* **ABOUT THIS EXERCISE**: Could you print all the entries exactly?

== DATA PROVIDED

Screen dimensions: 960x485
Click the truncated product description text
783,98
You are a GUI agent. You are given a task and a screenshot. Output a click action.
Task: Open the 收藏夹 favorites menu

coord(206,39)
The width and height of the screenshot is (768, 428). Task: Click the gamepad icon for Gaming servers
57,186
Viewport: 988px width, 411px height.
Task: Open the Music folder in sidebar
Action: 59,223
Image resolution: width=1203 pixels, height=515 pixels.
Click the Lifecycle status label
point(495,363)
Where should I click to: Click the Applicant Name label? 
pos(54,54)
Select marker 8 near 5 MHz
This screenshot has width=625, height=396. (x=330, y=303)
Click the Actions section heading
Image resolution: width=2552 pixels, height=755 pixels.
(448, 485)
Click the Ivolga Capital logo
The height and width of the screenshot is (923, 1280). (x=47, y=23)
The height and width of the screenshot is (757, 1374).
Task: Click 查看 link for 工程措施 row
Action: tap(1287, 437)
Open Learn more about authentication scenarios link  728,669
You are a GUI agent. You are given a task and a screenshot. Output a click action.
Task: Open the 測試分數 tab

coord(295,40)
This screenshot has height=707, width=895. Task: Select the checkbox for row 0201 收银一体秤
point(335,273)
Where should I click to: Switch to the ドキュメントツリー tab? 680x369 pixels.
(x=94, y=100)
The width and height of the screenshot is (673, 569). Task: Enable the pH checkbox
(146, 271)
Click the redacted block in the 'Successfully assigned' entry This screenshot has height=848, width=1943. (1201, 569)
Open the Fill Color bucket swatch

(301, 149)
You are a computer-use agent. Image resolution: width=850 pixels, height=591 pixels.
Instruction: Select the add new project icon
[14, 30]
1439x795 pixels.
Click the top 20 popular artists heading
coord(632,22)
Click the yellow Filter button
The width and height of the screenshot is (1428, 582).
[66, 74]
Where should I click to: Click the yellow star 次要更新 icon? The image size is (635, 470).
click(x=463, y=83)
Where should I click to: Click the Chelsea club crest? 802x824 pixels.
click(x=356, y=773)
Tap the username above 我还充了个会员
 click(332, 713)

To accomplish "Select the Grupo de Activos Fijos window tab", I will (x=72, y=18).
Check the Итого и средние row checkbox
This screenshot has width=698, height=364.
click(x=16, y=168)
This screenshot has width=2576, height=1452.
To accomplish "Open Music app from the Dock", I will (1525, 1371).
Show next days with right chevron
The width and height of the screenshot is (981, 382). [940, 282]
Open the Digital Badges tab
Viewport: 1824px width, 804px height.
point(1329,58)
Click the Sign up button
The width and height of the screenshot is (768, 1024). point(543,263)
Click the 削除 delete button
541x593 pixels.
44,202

====

* **TASK OUTPUT**:
Screen dimensions: 960x485
Click the truncated product description text
783,98
You are a GUI agent. You are given a task and a screenshot. Output a click action.
Task: Open the 收藏夹 favorites menu

coord(206,39)
The width and height of the screenshot is (768, 428). Task: Click the gamepad icon for Gaming servers
57,186
Viewport: 988px width, 411px height.
Task: Open the Music folder in sidebar
Action: 59,223
Image resolution: width=1203 pixels, height=515 pixels.
Click the Lifecycle status label
point(495,363)
Where should I click to: Click the Applicant Name label? 
pos(54,54)
Select marker 8 near 5 MHz
This screenshot has width=625, height=396. (x=330, y=303)
Click the Actions section heading
Image resolution: width=2552 pixels, height=755 pixels.
(448, 485)
Click the Ivolga Capital logo
The height and width of the screenshot is (923, 1280). (x=47, y=23)
The height and width of the screenshot is (757, 1374).
Task: Click 查看 link for 工程措施 row
Action: tap(1287, 437)
Open Learn more about authentication scenarios link  728,669
You are a GUI agent. You are given a task and a screenshot. Output a click action.
Task: Open the 測試分數 tab

coord(295,40)
This screenshot has height=707, width=895. Task: Select the checkbox for row 0201 收银一体秤
point(335,273)
Where should I click to: Switch to the ドキュメントツリー tab? 680x369 pixels.
(x=94, y=100)
The width and height of the screenshot is (673, 569). Task: Enable the pH checkbox
(146, 271)
Click the redacted block in the 'Successfully assigned' entry This screenshot has height=848, width=1943. (1201, 569)
Open the Fill Color bucket swatch

(301, 149)
You are a computer-use agent. Image resolution: width=850 pixels, height=591 pixels.
Instruction: Select the add new project icon
[14, 30]
1439x795 pixels.
Click the top 20 popular artists heading
coord(632,22)
Click the yellow Filter button
The width and height of the screenshot is (1428, 582).
[66, 74]
Where should I click to: Click the yellow star 次要更新 icon? The image size is (635, 470).
click(x=463, y=83)
Where should I click to: Click the Chelsea club crest? 802x824 pixels.
click(x=356, y=773)
Tap the username above 我还充了个会员
 click(332, 713)

To accomplish "Select the Grupo de Activos Fijos window tab", I will (x=72, y=18).
Check the Итого и средние row checkbox
This screenshot has width=698, height=364.
click(x=16, y=168)
This screenshot has width=2576, height=1452.
To accomplish "Open Music app from the Dock", I will (1525, 1371).
Show next days with right chevron
The width and height of the screenshot is (981, 382). [940, 282]
Open the Digital Badges tab
Viewport: 1824px width, 804px height.
point(1329,58)
Click the Sign up button
The width and height of the screenshot is (768, 1024). point(543,263)
Click the 削除 delete button
541x593 pixels.
44,202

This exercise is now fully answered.